* **Objectif de la tâche**:
Poursuivez le texte sur l'avenir des musées à partir de sa dernière phrase.

* **Texte**:

Les gens de musée, les professionnels du patrimoine, les fonctionnaires des ministères de la culture continuent à se poser sous diverses formes le problème à la mode: comment les musées et en général les institutions responsables du patrimoine doivent-ils s'adapter aux nouveaux enjeux, aux besoins et aux attentes des sociétés en transformation, à l'ère du numérique, etc.La presse et les médias ne cessent d'en parler. Des colloques abordent le problème sous divers angles, par exemple:

  • colloque de l'ICOFOM à Paris sur "Définir le musée du XXIe siècle" (9-11 juin 2017),
  • rencontre de l'ICOM à Lisbonne sur "Éducation et Accessibilité dans les musées et le patrimoine" (2-5 octobre 2017),
  • colloque à l'Université du Pays Basque à San Sebastian sur "Le patrimoine culturel dans les sociétés liquides : quels biens culturels conserver à l'heure actuelle ?" (19-20 octobre 2017),
  • rencontre de l'ICOM à Bologne sur le rôle des musées régionaux et locaux dans la construction d'une Europe des peuples (13-14 novembre 2017).

Déjà l'an dernier, la Conférence générale de l'ICOM à Milan réfléchissait au musée comme "paysage culturel" dans un effort de modernisation du concept. Toujours en 2016, le Ministère français de la Culture faisait travailler une commission d'experts sur le musée du XXIe siècle.

J'ai personnellement été associé ces dernières années à diverses réunions formelles ou informelles - en France, au Portugal, en Italie notamment - sur l'avenir des musées face à des politiques nationales et locales aux budgets de plus en plus limités et donc de plus en plus exigeantes en matière d'utilité sociale. J'ai écrit avec Graça Filipe un long texte sur les risques et les tendances que vont rencontrer les petits musées locaux dans les années qui viennent ("Quel avenir pour les écomusées?" publié en français sur mon site www.hugues-devarine.eu).

Et je suis très loin de savoir tout ce qui se passe dans tous les pays et dans toutes les organisations professionnelles de musées  Mais il me semble qu'il n'est pas inutile de réfléchir à quelques questions préliminaires qui permettraient de clarifier le débat, par exemple:

 

De quels musées parlons-nous ? Je crois que la référence implicite est le musée d'art possédant des collections prestigieuses et situé dans une grande ville dont il constitue une attraction touristique et culturelle majeure. Cette référence est-elle utile pour les 99% de musées moyens et petits qui ne sont guère visités ?

On veut rendre les musées accessibles à tous, en pensant surtout aux publics "empêchés", c'est à dire tous ceux qui ne viennent pas au musée et en particulier les visiteurs âgés ou souffrant de handicaps. Mais se pose-t-on la question de savoir si ce que proposent les musées est accessible, c'est-à-dire simplement compréhensible pour l'immense majorité des populations locales qui n'en possèdent ni le langage ni les codes ?

* **Données brutes**:
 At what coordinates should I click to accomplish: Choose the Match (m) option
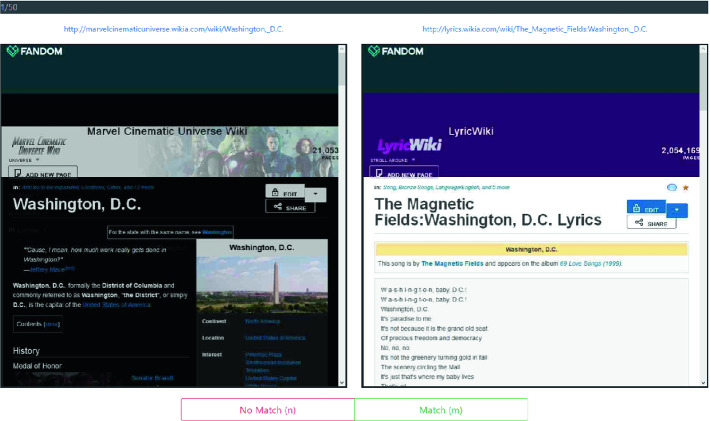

* * *

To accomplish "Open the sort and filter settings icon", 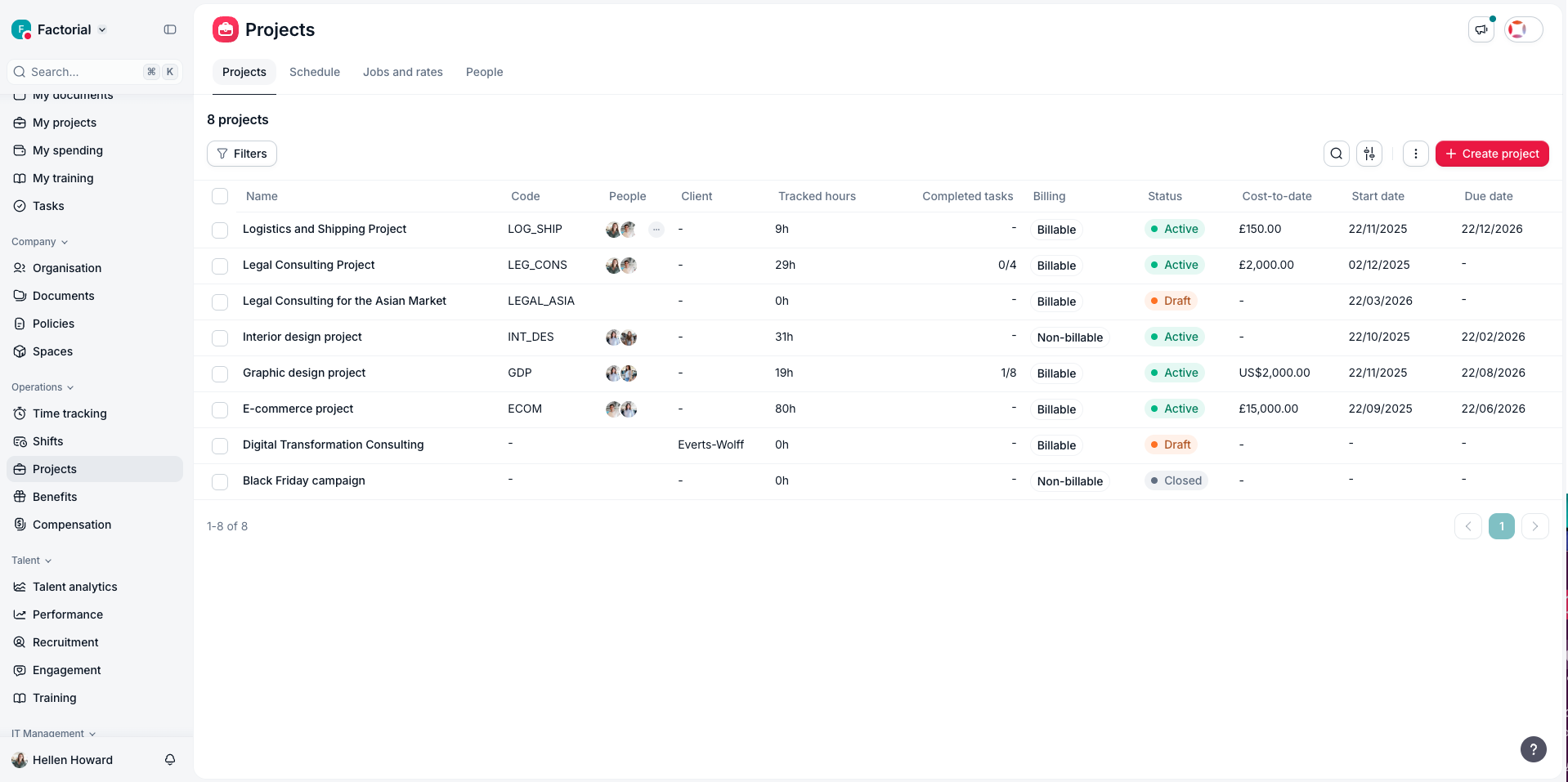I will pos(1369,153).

==

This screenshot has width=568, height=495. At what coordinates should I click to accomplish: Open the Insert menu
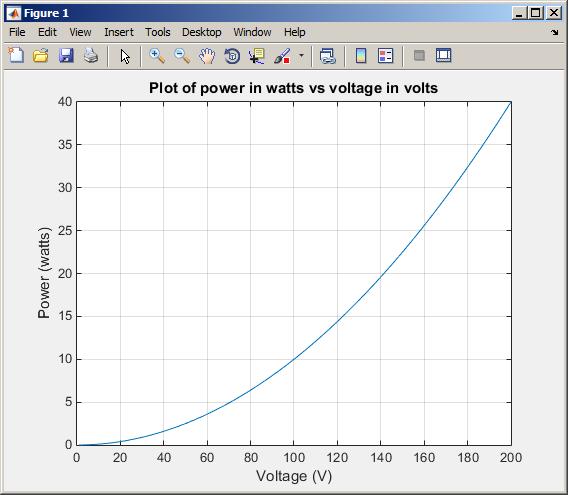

* **Résultat attendu**:
La génération des 20-40 ans (les millennials ?) qui prend et prendra de plus en plus les pouvoirs politiques et économiques, qui crée et créera les modèles de comportement, les choix culturels de demain, cette génération est-elle et sera-t-elle encore intéressée par les musées-institutions et par les musées-collections, puisqu'elle peut déjà et pourra de plus en plus les voir en 3D et en "réalité augmentée" (sic) sur smartphone ou tablette, à supposer qu'elle en ait encore envie ?

Est-il normal de convoquer pour cette réflexion seulement des gens de musée et leurs alliés universitaires ou critiques, qui utilisent des statistiques de publics (c'est-à-dire de visiteurs), et qui partent du principe que le musée est utile, voire nécessaire, que la collection est son cœur et la conservation son objectif ultime, puisqu'ils en sont convaincus et qu'il savent ce qui est bon pour le peuple ?

Le patrimoine, dans une société "liquide", ne serait-il pas surtout tout ce qui vit autour de nous, qui se transforme, dont la valeur d'usage n'est pas nécessairement une valeur monétaire, et qui fait le plaisir de tous nos sens là où nous vivons, où nous travaillons, où nous voyageons, en plus de servir souvent à quelque chose de vraiment utile ? Faut-il l'acquérir et l'enfermer, le confier à des spécialistes, le réserver à des hordes de touristes et aux "happy few" ?

Alors, que faire des musées ? ne devrait-on pas les rattacher soit aux universités (pour la recherche et l'éducation), soit aux services publics chargés du tourisme (pour leur valeur d'image et d'attraction) ? ou bien oublier l'institution-musée pour réfléchir en termes de gestion collective du patrimoine commun ?

 

Mais qui suis-je pour oser aborder aussi légèrement et avec une telle impertinence des questions qui ont sans doute été déjà traitées par des esprits plus compétents qui leur ont peut-être même donné des réponses définitives ? Ça ne fait rien, les blogs c'est fait pour se défouler et pour mettre par écrit ce qui vous trotte dans la tête quand on n'a rien de mieux à faire, par exemple sur un lit d'hôpital.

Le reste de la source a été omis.